Older blog entries for zxcvb123 (starting at number 1)

18 Feb 2004 (updated 18 Feb 2004 at 12:06 UTC) »

I heard the robot on the india southlands of china and nepal have lost battery power!!!any way 4 engineering service pls contact me @ sengwendy@lightengines.com!!cheap n gd stuff!! 12 yrs ago i can remember my sch had a robot competetion!! we took part and got 1st!! the losing team got so angry they threw our robot but luckily we included a cushion pad for it and that's lucky!!!!!ISN'T IT???

18 Feb 2004 (updated 18 Feb 2004 at 12:08 UTC) »

HI!!!I LIKE ROBOTS!!GREAT!!-WENDY SENGJoining this site has stirred up some old memories. I had almost completely forgotten about another robotics project with which I was involved.

In the 1980's there was a robot called the Tomy Robot. It had an extendable gripping arm, a head that swiveled, and tank tracks that let it zip around a house.
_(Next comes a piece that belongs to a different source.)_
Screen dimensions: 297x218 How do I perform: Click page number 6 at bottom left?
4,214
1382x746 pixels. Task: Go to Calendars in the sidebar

My friends ripped the thing's head off and placed a camera on it. We had one of the first Picture-In-Picture TV's back then, and on the TV we could show the image from the robot's camera. Since the camera was mounted on the swivel axis, it could be rotated.

Then they tore apart the remote control that controlled the robot. They wired each of the buttons on the remote control to one of 16 opto-electronic switches. I was able to drive the on-off position of each switch on the board of switches, by sending a 16-bit word out to the parallel port connected to the board of switches. Each bit turned one switch on or off, depending on its value of 1 or 0.

Next I programmed a user interface that allowed a handicapped person to operate the robot's movement, swivel, and gripper capabilities through a graphical interface. I wrote the driver's for an infrared sensor connected to the PC, that could detect head movement (with the aid of a small piece of reflective material adhering to the user's forehead). This allowed a handicapped person to control the X, Y movement of the mouse cursor with their head. An eye blink sensor placed near the person's eye allowed them to trigger a mouse click by blinking their eye. The overall package gave the handicapped user, even if they were a quadraplegic, the ability to operate the graphical interface to the mutated Tomy robot.

In summary, a handicapped person could drive the Tomy robot around the house, see what it was seeing and even look around the room, and grab things with the gripper hand.

I remember that project with great fondness.